* [Work to complete]
Your answer is the line containing "Task: Pick the Area reinforcement tool" plus every line after it through the end of the records, printed exactly and free of pictures.

Stored data entries:
*** Block opens ***

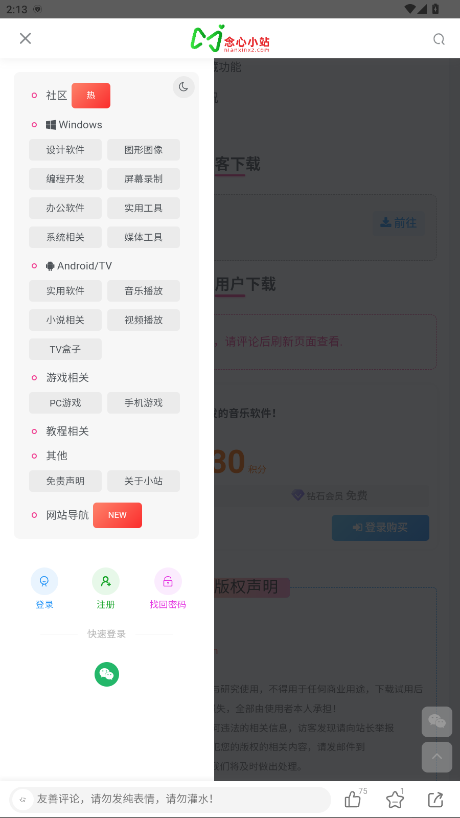The width and height of the screenshot is (460, 818).
Task: Tap the star favorite icon
Action: point(395,799)
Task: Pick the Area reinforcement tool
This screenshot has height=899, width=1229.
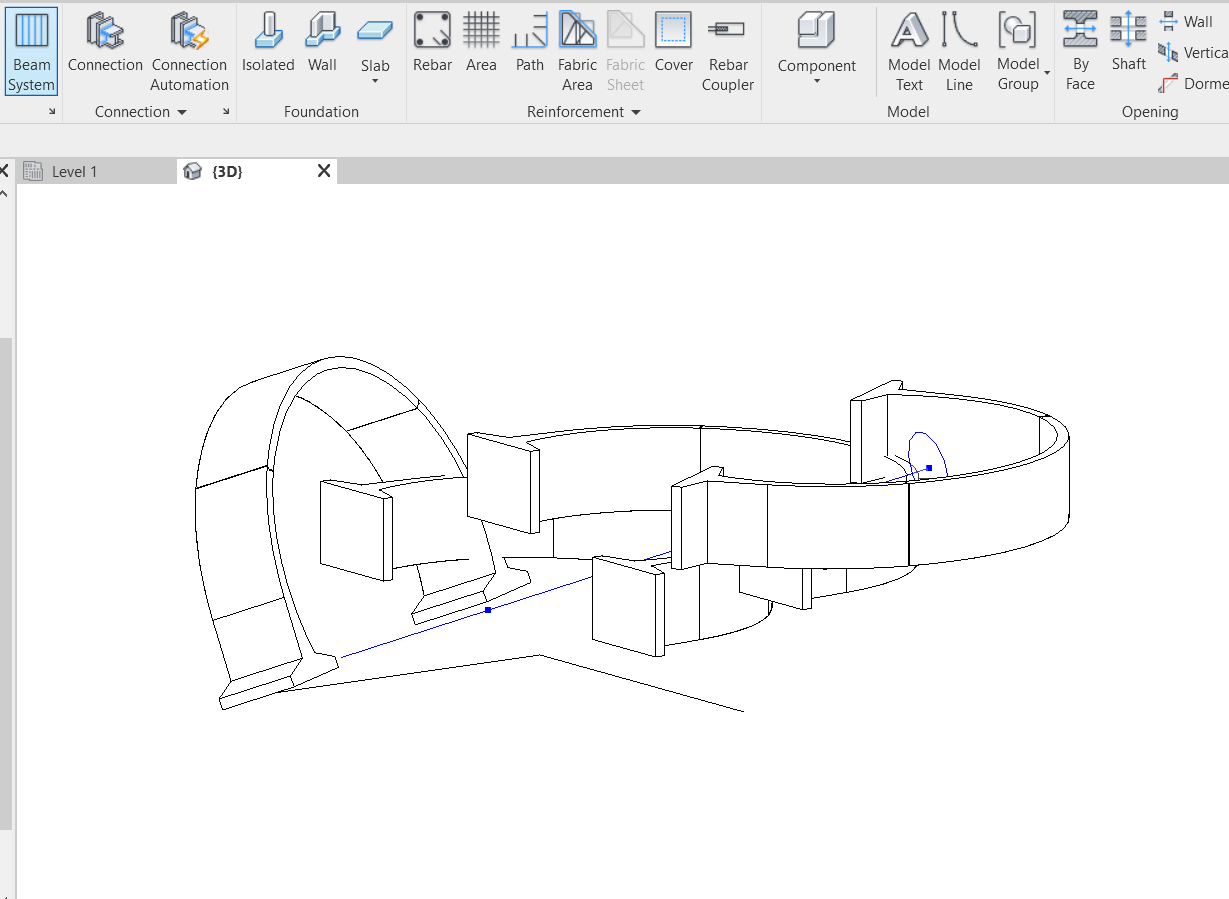Action: coord(481,43)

*** Block closes ***

* [Reply to the task]
Task: Pick the Area reinforcement tool
This screenshot has height=899, width=1229.
Action: coord(481,43)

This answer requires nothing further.